Stories, cry to be written.  I feel dragged on a submissive voyage crossing the sea of hope as I allow the pen to keep me afloat.  Wanting to explain something that can’t be explained and surrendering to the glimmers of thoughts outlined with an introduction and a conclusion grants me a momentary sliver of peace as I bask in its completion.

Yet it’s never finished.  It only opens up another door, that must be walked through.  Sometimes there are multiple doors opening at the same time and I don’t know if I can choose.   

I write myself out of the negative.  I write myself right side up.  Most of the time, I write to convince myself there is a silver lining. Encouraging you encourages me.

The bubbles are always there, floating.  Sometimes I’m able to capture them before they pop.  Other times they float away too quickly to even be recognized fully. 

Effervescent bubbles build pressure.  Rising to the top, I write.

Inner debates and philosophical arguments need to be won, positioned in word pieces grasping for perfect tempo.  Reflections become what I want to see.  The words rescue me.


Prisms, capturing air

take flight

wind directs

bubbles playfully invite   

follow slowly, gently

don’t hold too tight,

delicate ideas

disappear from sight

-Erika K Rothwell




Odie, in his younger days

Love Story

I knew I shouldn’t have acquiesced.  But who can deny your little girl’s begging, “Please Mom, please…just for a minute.  I had always said no.  I did not like compromising situations, nor the call of my heart which often led to non-analytical decisions that could impact the rest of my life.

She didn’t give in.  It was if her whole world of happiness rested on me saying yes.  And so, I was coerced by my love for her to enter the forbidden zone.

And then, it happened.  I heard the cry.  A tiny little puppy, the size of a beanie baby, looked at me with his El Zorro mask and apparent underbite continuing to whimper.  I congratulated the lady holding him asking, “Oh, how cute, did you just adopt him?”.   

She then told me the most heart-wrenching tale of his first few weeks on this earth, by saying, “Oh, no…he’s crying because all of his seven brothers and sisters were adopted and he is the only one left.  He has no one”.  As if that wasn’t distressing enough already, she continued “These puppies were left by the roadside, so we don’t know where his mother is or what breed he is, possibly beagle.”

What happened next, I don’t think I need to explain.  It’s a love story.

He clearly wasn’t a beagle.  He was a maniac.  Most of the time a loving maniac, but he had a button that you didn’t want to ever push.  He was the classic, ‘bark worse than his bite’ type of dog.  We were always afraid that he might, but when he warned it was a snarl and rough kiss that you felt for a day.  His apology always came with a sad, downward glance, as if to say, “I’m not sure what I did or why I did it, but I’m sure I’m sorry.”

No, he wasn’t the perfect dog.  He was the classic ‘need the dog whisperer’ case.   And one came along.  He needed to be understood, and a dear friend took on the job.  We left him for a weekend and returned to an almost civilized companion.

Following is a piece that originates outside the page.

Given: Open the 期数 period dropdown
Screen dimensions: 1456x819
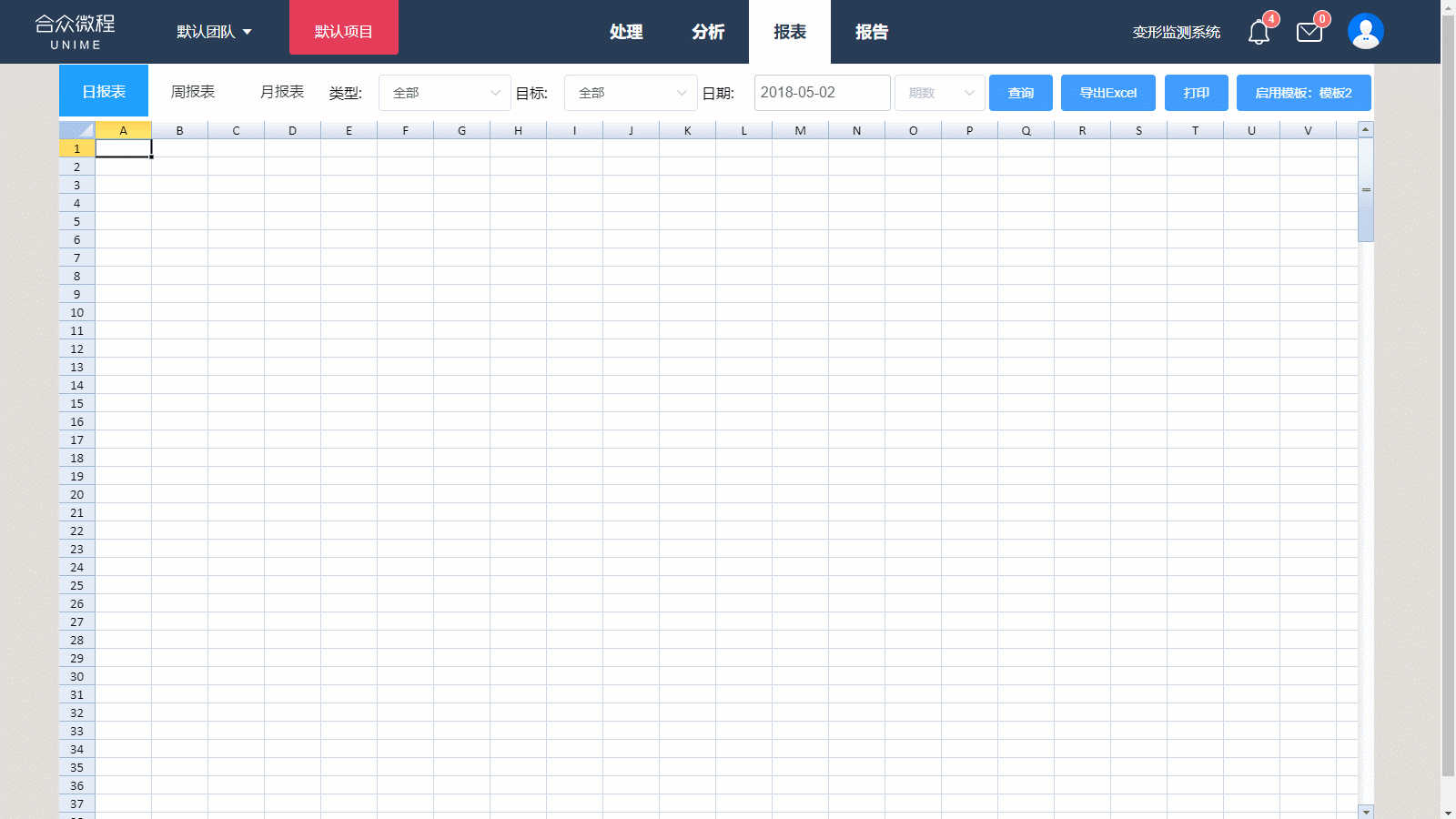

As days turned into years, our research turned up that he may be a rat terrier.  He never chased rats, but the backyard squirrel crazed him.  He would spend hours barking and chasing it along the fence line.

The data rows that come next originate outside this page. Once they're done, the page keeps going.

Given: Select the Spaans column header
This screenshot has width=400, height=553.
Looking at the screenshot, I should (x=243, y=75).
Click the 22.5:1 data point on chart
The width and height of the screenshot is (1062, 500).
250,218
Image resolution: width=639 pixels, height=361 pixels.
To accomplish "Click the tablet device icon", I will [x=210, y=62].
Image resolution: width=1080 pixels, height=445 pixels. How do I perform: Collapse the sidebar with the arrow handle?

We remember the few field trips he accompanied us on, picturing him riding nervously but sitting up proudly like the captain of the car, pushing excitedly forward to be in the front seat peering at the window, as if he was driving. 

He stayed small, but fierce as he continued to add badges of honor on his shiny black coat.  He once fended off a coyote, loyally saving his master during an early morning run…that same master who yelled and screamed when he was brought home by his love-struck wife.  Next, he barked an incessant warning as he stood by an enormous snake wrapped around our backyard tree.  And finally, he saved his little sister (a rather unsuspecting bichon-poodle) from a hungry bobcat that had jumped our fence, by using all of his napoleon-syndrome traits to corner it by our kitchen door, until his master arrived.

And did I mention the word walk?  “Oh joy”, sarcastically said, those words brought on the most intense yelps of delight and the, all too familiar, tazmanian dance.  It was not easy to get the leash on at that point.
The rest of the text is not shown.